Longevity Briefs: Could These Genetic Discoveries Help Us Cure Cancers With T Cells?

Longevity briefs provides a short summary of novel research in biology, medicine, or biotechnology that caught the attention of our researchers in Oxford, due to its potential to improve our health, wellbeing, and longevity.

Why is this research important: Certain cancers can now be treated by taking the patient’s white blood cells – specifically, their T cells – and genetically engineering them to recognise molecules that are highly expressed by cancer cells. These T cells, known as chimeric antigen receptor T cells (CAR T cells), are then injected back into the patient, and are then able to recognise and destroy cancer cells while leaving normal cells untouched. CAR-T cell therapy has great potential for treating cancers and potentially other diseases as well. Unfortunately, CAR T cells often don’t persist for long enough within the patient’s body, resulting in relapses. This is partly because cancer cells are able to suppress the activity of T cells, causing them to become dysfunctional.

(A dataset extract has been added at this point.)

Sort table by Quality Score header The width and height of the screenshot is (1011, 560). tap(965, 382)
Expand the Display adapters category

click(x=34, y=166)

What did the researchers do: In this study, researchers wanted to find human genes that might increase the persistence of T cells. To do this, they used lentiviruses to introduce copies of about 12 000 human genes into cultured human T cells from three donors. They then selected those T cells that proliferated the most when stimulated. As each gene carried by the lentiviruses had been ‘barcoded’ (tagged with a short, unique DNA sequence) they were able to see which of the 12 000 genes were most frequently present in the proliferating cells.

After identifying the top ranked genes, they took T cells from a new set of donors and studied the effects of introducing those genes, including their ability to attack cancer cells after being made into CAR T cells.

Key takeaway(s) from this research: Interestingly, the researchers found that the top ranked genes associated with increased T cell proliferation also improved other aspects of T cell function – particularly the highest ranked gene called LTBR. This LTBR gene, which is not usually expressed by T cells, increased the production of two signalling molecules that are important for T cell activity (interferon gamma and interleukin 2), and also increased the expression of hundreds of genes that play a role in T cell activity. Notably, T cells expressing LTBR were less likely to self destruct (apoptosis) or become dysfunctional after being chronically exposed to antigens.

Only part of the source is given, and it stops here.